У них уже вырабатывалась известная развязность. Но он среди них был все-таки… Он же сам погиб, его же расстреляли. В сущности, за то, что он не был зверем.
- А с Луначарским у вас уже не было никаких связей?
- Гораздо меньше, чем с этим, на всякие его чтения я не ходил. Один раз я только был в Кремле на собрании, где были представители Союза писателей. Но это было что-то незначительное.
- А в вашем Союзе кто был?
- Бердяев, Осоргин, я, Айхенвальд, критик, Муратов - писатель по вопросам искусства, Эфрос Абрам, Грифцов. Нас было 30-40 человек, может, немного больше.
- У вас была возможность издавать то, что вы писали?
- Никакой. Мы иногда писали от руки свои собственные небольшие книжечки, именно в ту эпоху, когда я служил в Лавке писателей, и эти книжечки продавали. Но это, конечно, можно было дать отдельный рассказик или несколько стихотворений. И Белый нам что-то написал, что-то продали.
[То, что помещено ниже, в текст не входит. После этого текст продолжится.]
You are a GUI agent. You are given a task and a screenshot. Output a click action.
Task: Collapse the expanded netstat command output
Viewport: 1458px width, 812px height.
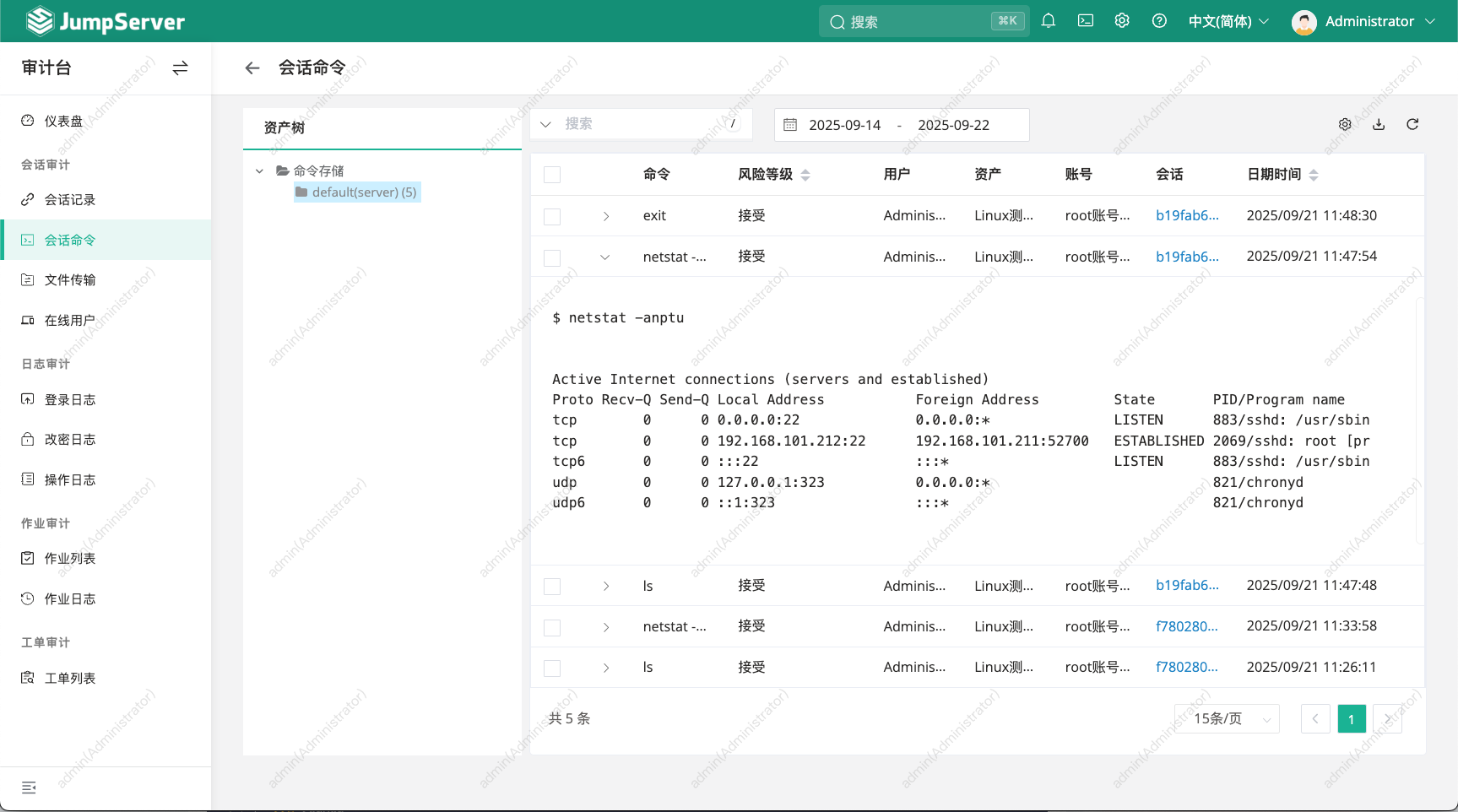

Один экземпляр лавка оставляла себе. И вот Осоргин Михаил Андреевич, который был большой книголюб, собрал целую коллекцию этих маленьких книжек и в Румянцевский музей отдал, теперешнюю Ленинскую библиотеку в Москве. Я переписываюсь с некоторыми литературоведами в Москве, но они не могут раскопать собрание этих маленьких рукописей, которое иногда даже украшено рисунками самих авторов.
- А по сколько же вы их продавали?
- Не помню. Тогда фунт масла стоил пять миллионов.
- А Пастернак был?
- Нет, Пастернак был более левого уклона. Он тогда дружил с Маяковским и с другими очень советскими персонажами. А мы ведь были антисоветские.
- А в то время были какие-нибудь литературные вечера, выступления?
- Бывали. Были даже такие кафе, но подозрительные, и там выступали разные имажинисты, футуристы, это были вечера со скандальным оттенком. В этих делах я никакого участия не принимал, но раз меня пригласили коммунисты в Дом печати. Среди коммунистов были некоторые такие, которые ко мне по литературной линии относились довольно хорошо. Они считали, что те писатели, которые сейчас живут в Москве это все-таки не враги. И вот меня пригласили, чтобы я чего-нибудь прочел, а мне деньги были очень нужны. Вот я явился в Дом печати. Был удивлен. Мы жили в убогой обстановке, а там было тепло, светло, можно было стакан чаю с вареньем, с бутербродами получить. Я себе мирно перед началом чтения сидел и утешался, как монахи говорят, этим чаем. А рядом со мной сидели двое каких-то типов. Один в такой фригийской шапочке времен Робеспьера. И вот один другого спрашивает: «А кто сегодня будет читать?» И тогда тип в шапочке отвечает: «Известный мерзавец Борис Зайцев».